## Provided text
————
Assembly_to_byte code

File structure

To understand the rules of translation from source code into byte-code, we have to take a look at the structure of the file .cor.

Let's translate one of the champions with the provided asm:

.name       "Batman"
.comment    "This city needs me"

loop:
        sti r1, %:live, %1
live:
        live %0
        ld %0, r2
        zjmp %:loop

This is how the .cor content looks like:

binary_file_structure

Magic header

first four bytes of the file are "magic header"

It is defined in the COREWAR_EXEC_MAGIC constant in the file op.h as 0xea83f3.

What is magic header why use it?

Magic header is a signature of the file and means file is of a certain type (make analogy to the extension).

If you see a file with .cor extension, you assume it is a corewar champion. The virtual machine will also check the magic header and will only execute the file if it does contain one.

Champion name

Next 128 bytes are champion's name. 128 is the value of constant PROG_NAME_LENGTH from op.h file.
————
## Records
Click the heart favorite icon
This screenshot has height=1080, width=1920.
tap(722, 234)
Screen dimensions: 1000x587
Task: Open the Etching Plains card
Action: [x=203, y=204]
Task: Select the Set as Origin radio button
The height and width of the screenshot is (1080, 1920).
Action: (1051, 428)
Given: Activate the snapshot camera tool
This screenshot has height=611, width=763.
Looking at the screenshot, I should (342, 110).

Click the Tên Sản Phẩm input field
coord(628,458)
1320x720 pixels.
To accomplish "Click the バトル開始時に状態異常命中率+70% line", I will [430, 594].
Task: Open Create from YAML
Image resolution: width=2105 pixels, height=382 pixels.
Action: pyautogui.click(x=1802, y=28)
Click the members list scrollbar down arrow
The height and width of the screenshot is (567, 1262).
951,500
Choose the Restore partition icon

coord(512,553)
————
## What you need to do
Reproduce verbatim the passage of the .cor file structure text starting with "It is defined" and going on through "to the extension).". The records above are not required for what follows.

## Worked answer
It is defined in the COREWAR_EXEC_MAGIC constant in the file op.h as 0xea83f3.

What is magic header why use it?

Magic header is a signature of the file and means file is of a certain type (make analogy to the extension).